On Fri, Aug 23, 2002 at 07:32:24PM -0400, Logical Language Group, Inc. wrote:

> As you describe it, we "break even" when our royalties hit $159,
> which I suspect would take 100 books at standard royalty rates
> (probably no more than 5-10% of sales unless you have word
> otherwise).  And when we hit 200 books, LLG will have made another
> $159.

Far better that the book be printed, than it sit and collect dust,
regardless of how little money is made.

> Right now LLG is the publisher of our books, and we're looking for an
> on-demand printer that lets us keep our name on the books.

Who cares whose name is on the book as long as the book is available
at a reasonable price? Personally, I've never looked at the publisher
of a book when making a buying decision, and I'm not sure what sorts
of people would. That isn't a whole lot better than judging a book by
its cover.

The Esperanto Press can publish the book for all I care, just as long
as their rates are reasonable and they act in good faith to sell it.
(I don't know whether or not there is an Esperanto Press, but,
whatever.)

> We've sold close to 400 refgrammars so far, so this seems like a
> good minimum on the 4.5 year sales potential of the lesson book

I'd like to clarify this, just to make things clear.
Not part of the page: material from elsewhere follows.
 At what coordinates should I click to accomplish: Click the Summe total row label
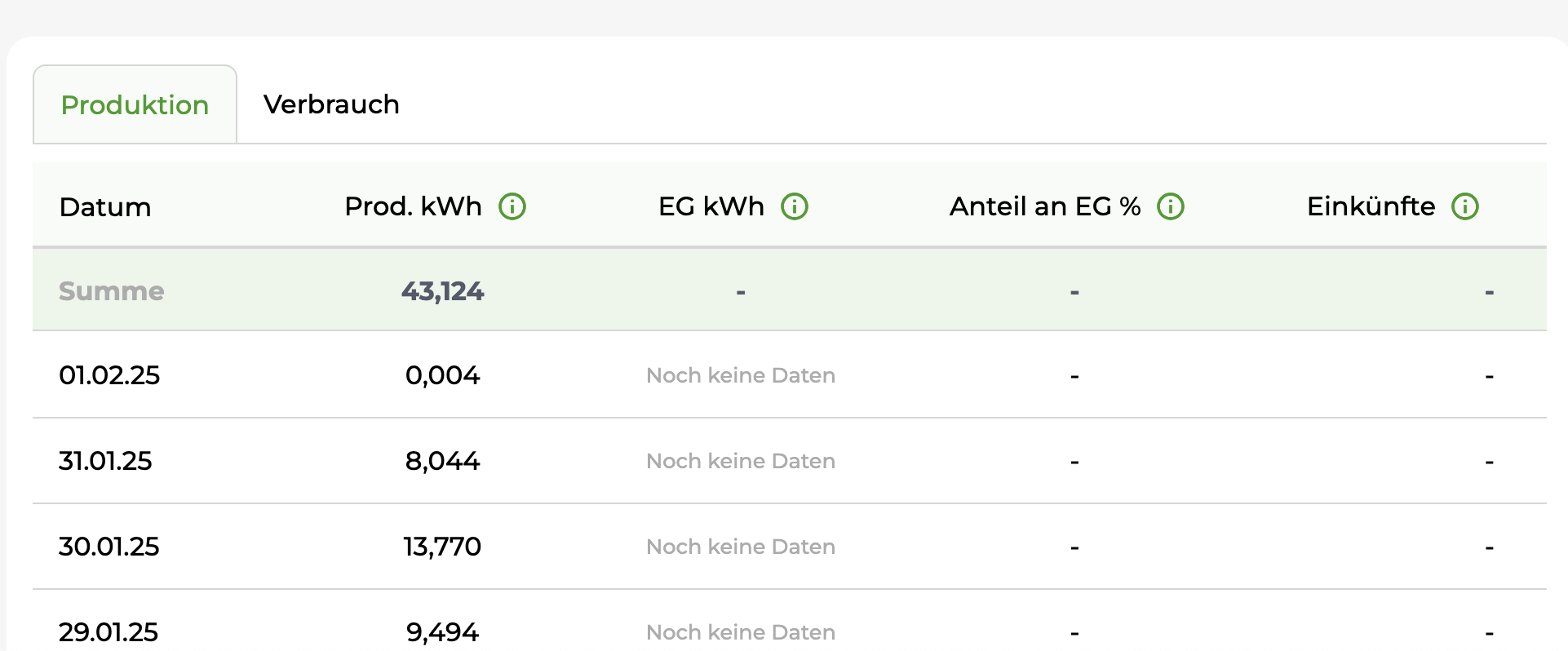pyautogui.click(x=112, y=291)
The number of
books reported sold at the meetings each year:

1998: about 200
1999: 266
2000: 322
2001: 360
2002: 380-90

Most of the books are sold within the first year or so.

If sales keep dropping off the way they're going, nobody will be buying
any in 3 years. And if they keep going at the rate they're at, it'll take
another 20+ years to sell them off.

> (we would hope that the LLG community will grow rather than shrink
> in the next 4+ years, and I imagine that just as many would buy the
> lesson book as bought the red book, maybe more because of the lower
> price).

It isn't going to grow unless things change. Certainly not enough to
support having thousands of books printed off.

Unless you've got some top secret plan to quintuple the community size
in 5 easy steps? :)

> We somehow have to make money on our publications in order to support the 
> organization.  Or there won't be an organization in a few years.

If you're only selling 30 books a year, you're not making spectacular
amounts of money as it stands.

A far better policy is to sell via some sort of print on demand, a
wide variety of materials, with minimal markup. So instead of making
$30 of profit per person on a single item, you make $5 on their
refgram, $5 on their lessons, $5 on their dictionary, $5/yr on their JL
subscription, $5/yr on their LK subscription, $5 on their tshirt, $5/yr on
their patron membership, $2.50 on their lapel pin, $10 on their
logfest attendance, $5 when an LLG psuedo-hiree (who is donating their
services to the corporation at some reasonable rate, and getting a tax
deduction for it) translates their horoscope into Lojban.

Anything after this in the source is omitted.